*** Data Section Begins ***

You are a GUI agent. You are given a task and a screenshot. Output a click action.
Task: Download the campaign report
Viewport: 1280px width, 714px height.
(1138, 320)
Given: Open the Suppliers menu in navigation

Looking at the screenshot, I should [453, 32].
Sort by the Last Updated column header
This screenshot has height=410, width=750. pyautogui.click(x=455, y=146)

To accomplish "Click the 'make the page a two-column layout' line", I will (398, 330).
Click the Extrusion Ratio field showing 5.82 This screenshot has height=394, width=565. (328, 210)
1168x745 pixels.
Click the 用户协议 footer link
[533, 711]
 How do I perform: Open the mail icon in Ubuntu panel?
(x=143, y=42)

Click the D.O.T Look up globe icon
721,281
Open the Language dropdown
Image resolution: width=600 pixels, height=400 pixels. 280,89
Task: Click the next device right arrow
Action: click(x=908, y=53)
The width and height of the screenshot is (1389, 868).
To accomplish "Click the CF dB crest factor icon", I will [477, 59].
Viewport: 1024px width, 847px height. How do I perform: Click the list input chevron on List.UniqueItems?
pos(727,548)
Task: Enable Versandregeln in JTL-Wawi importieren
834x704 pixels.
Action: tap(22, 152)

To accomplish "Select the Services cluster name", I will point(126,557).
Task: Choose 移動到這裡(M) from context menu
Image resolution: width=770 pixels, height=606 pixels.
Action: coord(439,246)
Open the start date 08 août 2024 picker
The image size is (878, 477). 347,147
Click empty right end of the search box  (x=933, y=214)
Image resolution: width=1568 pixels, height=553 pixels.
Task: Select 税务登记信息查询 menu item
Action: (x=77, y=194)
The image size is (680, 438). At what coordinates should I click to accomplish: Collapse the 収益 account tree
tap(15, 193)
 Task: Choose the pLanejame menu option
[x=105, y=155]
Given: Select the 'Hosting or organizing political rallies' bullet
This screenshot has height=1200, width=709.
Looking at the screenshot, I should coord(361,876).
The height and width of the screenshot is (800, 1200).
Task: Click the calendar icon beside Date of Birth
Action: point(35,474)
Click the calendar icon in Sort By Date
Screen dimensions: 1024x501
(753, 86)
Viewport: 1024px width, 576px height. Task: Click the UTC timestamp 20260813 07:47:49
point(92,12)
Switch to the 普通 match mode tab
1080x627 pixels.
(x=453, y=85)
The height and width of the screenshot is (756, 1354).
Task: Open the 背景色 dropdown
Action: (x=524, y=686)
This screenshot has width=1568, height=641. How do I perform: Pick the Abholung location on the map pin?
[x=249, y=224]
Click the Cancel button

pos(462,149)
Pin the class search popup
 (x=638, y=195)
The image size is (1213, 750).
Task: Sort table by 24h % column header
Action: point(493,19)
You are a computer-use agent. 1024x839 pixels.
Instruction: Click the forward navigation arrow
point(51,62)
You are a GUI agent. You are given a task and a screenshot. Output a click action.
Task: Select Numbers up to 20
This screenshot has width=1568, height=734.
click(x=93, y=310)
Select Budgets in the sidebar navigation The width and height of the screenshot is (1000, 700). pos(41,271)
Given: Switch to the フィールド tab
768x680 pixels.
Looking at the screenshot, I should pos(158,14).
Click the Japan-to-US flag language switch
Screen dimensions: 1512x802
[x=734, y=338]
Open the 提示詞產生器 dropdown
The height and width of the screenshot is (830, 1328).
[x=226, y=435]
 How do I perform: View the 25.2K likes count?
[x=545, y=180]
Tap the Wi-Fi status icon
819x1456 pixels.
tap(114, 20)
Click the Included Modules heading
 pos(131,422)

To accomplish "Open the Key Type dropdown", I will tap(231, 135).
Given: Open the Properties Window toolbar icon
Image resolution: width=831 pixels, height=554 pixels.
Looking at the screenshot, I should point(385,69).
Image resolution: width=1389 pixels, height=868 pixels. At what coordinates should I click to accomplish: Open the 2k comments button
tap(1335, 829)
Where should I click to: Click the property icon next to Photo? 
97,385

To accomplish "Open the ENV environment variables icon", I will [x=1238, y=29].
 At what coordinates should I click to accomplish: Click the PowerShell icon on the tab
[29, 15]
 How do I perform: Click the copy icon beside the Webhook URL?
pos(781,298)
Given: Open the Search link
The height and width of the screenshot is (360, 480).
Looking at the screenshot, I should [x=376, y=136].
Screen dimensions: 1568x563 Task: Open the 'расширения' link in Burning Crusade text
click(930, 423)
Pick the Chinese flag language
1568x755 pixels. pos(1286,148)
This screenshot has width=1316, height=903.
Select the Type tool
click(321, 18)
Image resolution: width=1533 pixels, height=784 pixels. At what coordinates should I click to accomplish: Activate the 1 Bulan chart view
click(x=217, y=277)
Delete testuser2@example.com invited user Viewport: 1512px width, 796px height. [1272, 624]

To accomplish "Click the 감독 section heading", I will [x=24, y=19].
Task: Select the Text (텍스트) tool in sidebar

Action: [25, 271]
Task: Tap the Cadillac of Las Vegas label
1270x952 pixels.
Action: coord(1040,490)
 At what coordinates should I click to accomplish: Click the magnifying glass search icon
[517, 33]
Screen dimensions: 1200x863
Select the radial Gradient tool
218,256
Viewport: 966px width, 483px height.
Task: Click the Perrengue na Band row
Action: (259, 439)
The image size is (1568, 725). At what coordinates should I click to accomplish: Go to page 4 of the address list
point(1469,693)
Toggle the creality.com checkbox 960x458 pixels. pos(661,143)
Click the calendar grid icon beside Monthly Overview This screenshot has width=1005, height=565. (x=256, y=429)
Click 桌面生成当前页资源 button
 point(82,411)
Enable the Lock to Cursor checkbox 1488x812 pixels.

*** Data Section Ends ***

*What you should do*
Reproduce every line in the records above that contains the word "will".

*Exercise response*
To accomplish "Click the 'make the page a two-column layout' line", I will (398, 330).
To accomplish "Click the CF dB crest factor icon", I will [477, 59].
To accomplish "Select the Services cluster name", I will point(126,557).
To accomplish "Open the Key Type dropdown", I will tap(231, 135).
To accomplish "Open the ENV environment variables icon", I will [x=1238, y=29].
To accomplish "Click the 감독 section heading", I will [x=24, y=19].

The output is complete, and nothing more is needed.